The information commons for rice (IC4R) database is a collection of ∼18 million SNPs (single nucleotide polymorphisms) identified by the resequencing of 5,152 rice accessions. Although IC4R offers ultra-high density rice variation map, these raw SNPs are not readily usable for the public. To satisfy different research utilizations of SNPs for population genetics, evolutionary analysis, association studies and genomic breeding in rice, the raw genotypic data of the 18 million SNPs were processed by unified bioinformatics pipelines. The outcomes were used to develop a daughter database of IC4R – SnpReady for Rice (SR4R).
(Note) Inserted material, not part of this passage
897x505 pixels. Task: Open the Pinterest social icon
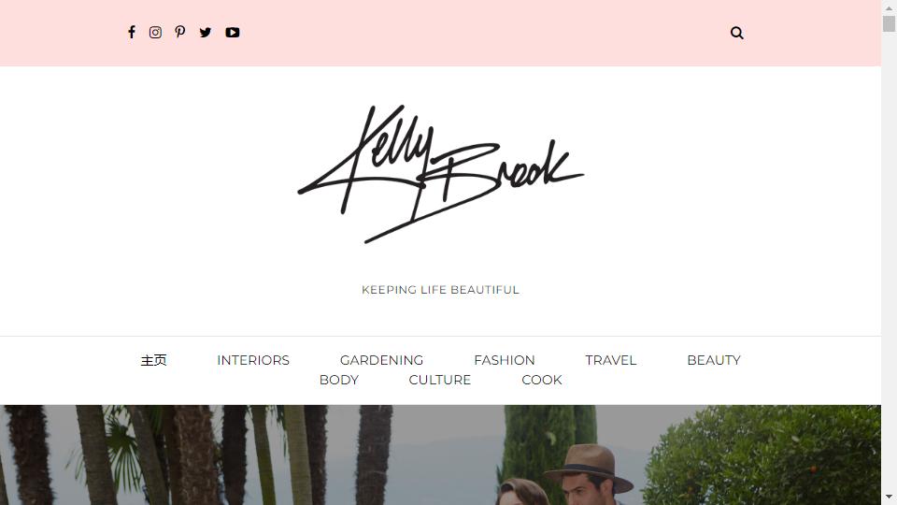(x=180, y=32)
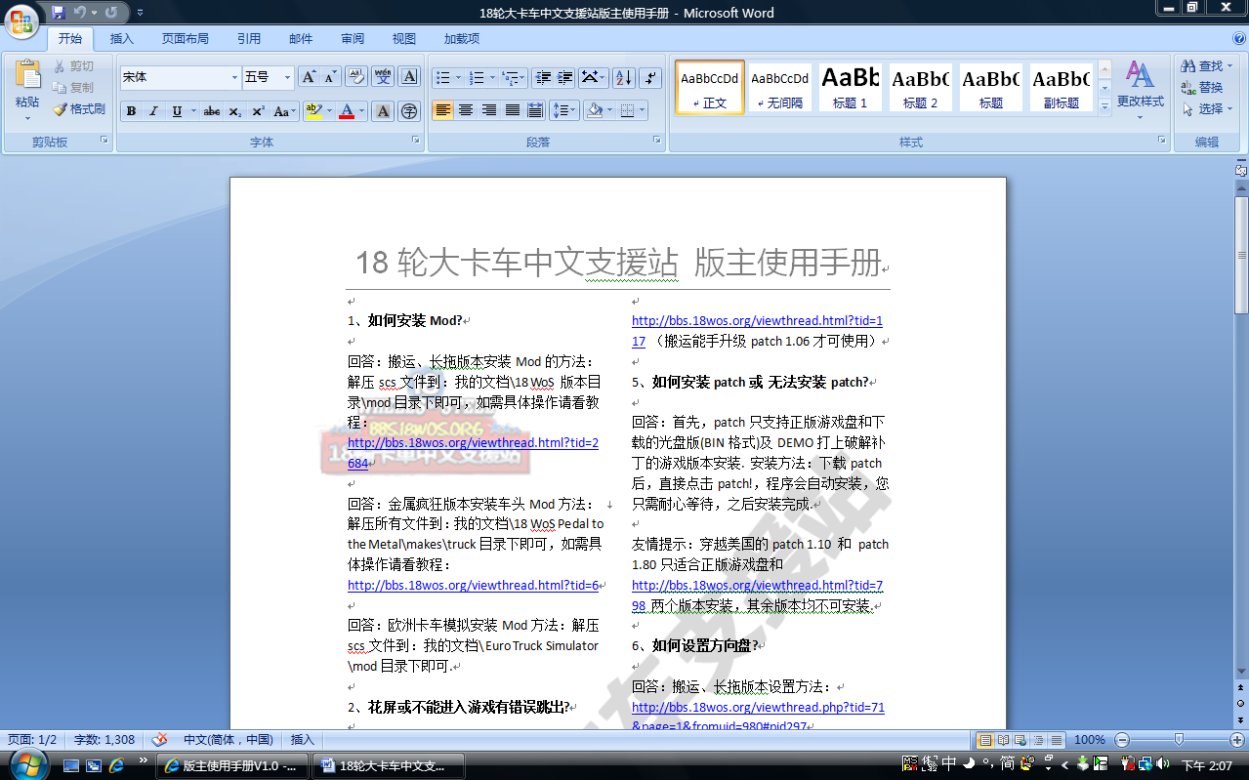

The SR4R presents four reference SNP panels, including 2,097,405 hapmapSNPs after data filtration and genotype imputation, 156,502 tagSNPs selected from linkage disequilibrium (LD)-based redundancy removal, 1,180 fixedSNPs selected from genes exhibiting selective sweep signatures, and 38 barcodeSNPs selected from DNA fingerprinting simulation. SR4R thus offers a highly efficient rice variation map that combines reduced SNP redundancy with extensive data describing the genetic diversity of rice populations. In addition, SR4R provides rice researchers with a web-interface that enables them to browse all four SNP panels, use online toolkits, and retrieve the original data and scripts for a variety of population genetics analyses on local computers. The SR4R is freely available to academic users at http://sr4r.ic4r.org/.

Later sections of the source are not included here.